The lighting during interviews could be a little brighter, and viewers might wish for more context on the changing marketplace for glass art, but a short documentary just posted to YouTube by a freshman at Oberlin College offers an insightful look at the contemporary Seattle glass scene. The last name of the aspiring filmmaker -- Mahlon "Dizzy" Farbanish -- provides a clue to how he got access to Dante Marioni, Preston Singletary, Janusz Pozniak, and Paul Cunningham. But the deft editing and crisp camera work are solely the work of the precocious younger Farbanish, who became fascinated by video editing when he began putting together videos of his and his friends' skateboarding exploits, which led him to take film classes in high school, and attend a summer workshop to further hone his skills.
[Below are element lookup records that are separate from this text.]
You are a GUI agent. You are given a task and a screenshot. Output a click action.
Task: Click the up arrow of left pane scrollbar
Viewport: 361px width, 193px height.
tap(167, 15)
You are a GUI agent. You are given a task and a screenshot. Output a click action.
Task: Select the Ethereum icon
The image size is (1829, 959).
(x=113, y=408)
The short film holds together well, and its professional qualities don't betray that it's a student project.
The younger Farbanish spent his recent winter break editing the footage he had shot on a 5-day trip to Seattle with his parents glass artist Tom Farbanish and ceramicist Liz Quackenbush into a 7-minute video documenting the passion for glass that drives a close-knit group of artists. Each of his interviewers shares his own brief biography, and what drives him to continue to devote himself to working at the furnace. The camaraderie of the Seattle scene is celebrated by each of the subjects, but each also acknowledges how things have changed.
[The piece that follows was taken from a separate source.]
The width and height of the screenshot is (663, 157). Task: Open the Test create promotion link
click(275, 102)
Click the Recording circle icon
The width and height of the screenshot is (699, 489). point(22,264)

"The buzz in the community is that the glass movement is in trouble," says Pozniak. "It's getting a lot harder than it used to be."
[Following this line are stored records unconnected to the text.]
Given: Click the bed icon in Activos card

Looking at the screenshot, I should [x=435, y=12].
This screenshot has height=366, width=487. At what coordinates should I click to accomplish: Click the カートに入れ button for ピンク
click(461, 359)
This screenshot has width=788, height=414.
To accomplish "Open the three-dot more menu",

"You have to have perseverance in anything that you do," exhorts Singletary, whose individual career continues to blossom. "And you have to dig a little deeper to create that really interesting, unique thing."
"I wanted to capture the struggle of actually becoming a successful glassblower," said Dizzy in a telephone interview with the GLASS Quarterly Hot Sheet. Though not himself a glassblower, he credits his parents for instilling in him a deep interest in the arts. And though he was always too young to work with glass when his father kept an active glass studio, he was exposed to the many glassblowers coming to assist the elder Farbanish on his projects. "My upbringing was always informed by glass," he added.
Asked about how he feels about the final result, he felt he hit the right balance between length and keeping it compelling for a general audience.
"Anyone can watch it and get an idea about the glass scene in Seattle without being committed to a long video," Dizzy says. He hopes the film will get noticed and plans to continue to make documentaries throughout his college years to have a portfolio ready when he graduates in 2020.